▶ What you will do
Only lines with the string "Trung" are wanted. Pull them out of the data.

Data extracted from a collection

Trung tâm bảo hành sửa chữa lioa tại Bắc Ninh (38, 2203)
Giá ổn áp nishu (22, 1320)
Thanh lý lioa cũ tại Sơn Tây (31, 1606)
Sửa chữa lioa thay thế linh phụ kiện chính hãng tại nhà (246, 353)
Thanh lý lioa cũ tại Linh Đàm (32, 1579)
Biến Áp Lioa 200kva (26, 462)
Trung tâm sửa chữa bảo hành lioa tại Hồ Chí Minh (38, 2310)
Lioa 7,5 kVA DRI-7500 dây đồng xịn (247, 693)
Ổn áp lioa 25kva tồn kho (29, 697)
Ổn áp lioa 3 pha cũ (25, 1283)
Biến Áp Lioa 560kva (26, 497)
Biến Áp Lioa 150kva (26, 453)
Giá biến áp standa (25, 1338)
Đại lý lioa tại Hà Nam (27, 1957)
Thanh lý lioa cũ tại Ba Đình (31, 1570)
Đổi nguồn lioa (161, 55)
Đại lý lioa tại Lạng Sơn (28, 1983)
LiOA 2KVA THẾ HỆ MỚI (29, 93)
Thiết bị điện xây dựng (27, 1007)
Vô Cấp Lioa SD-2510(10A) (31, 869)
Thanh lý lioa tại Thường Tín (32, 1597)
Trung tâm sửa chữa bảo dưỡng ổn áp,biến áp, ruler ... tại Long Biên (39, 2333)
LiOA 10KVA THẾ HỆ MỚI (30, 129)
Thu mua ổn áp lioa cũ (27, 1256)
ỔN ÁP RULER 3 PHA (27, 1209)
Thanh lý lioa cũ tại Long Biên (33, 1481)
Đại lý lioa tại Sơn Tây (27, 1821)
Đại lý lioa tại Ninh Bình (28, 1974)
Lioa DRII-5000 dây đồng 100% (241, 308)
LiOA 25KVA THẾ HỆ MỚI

▶ Answer below
Trung tâm bảo hành sửa chữa lioa tại Bắc Ninh (38, 2203)
Trung tâm sửa chữa bảo hành lioa tại Hồ Chí Minh (38, 2310)
Trung tâm sửa chữa bảo dưỡng ổn áp,biến áp, ruler ... tại Long Biên (39, 2333)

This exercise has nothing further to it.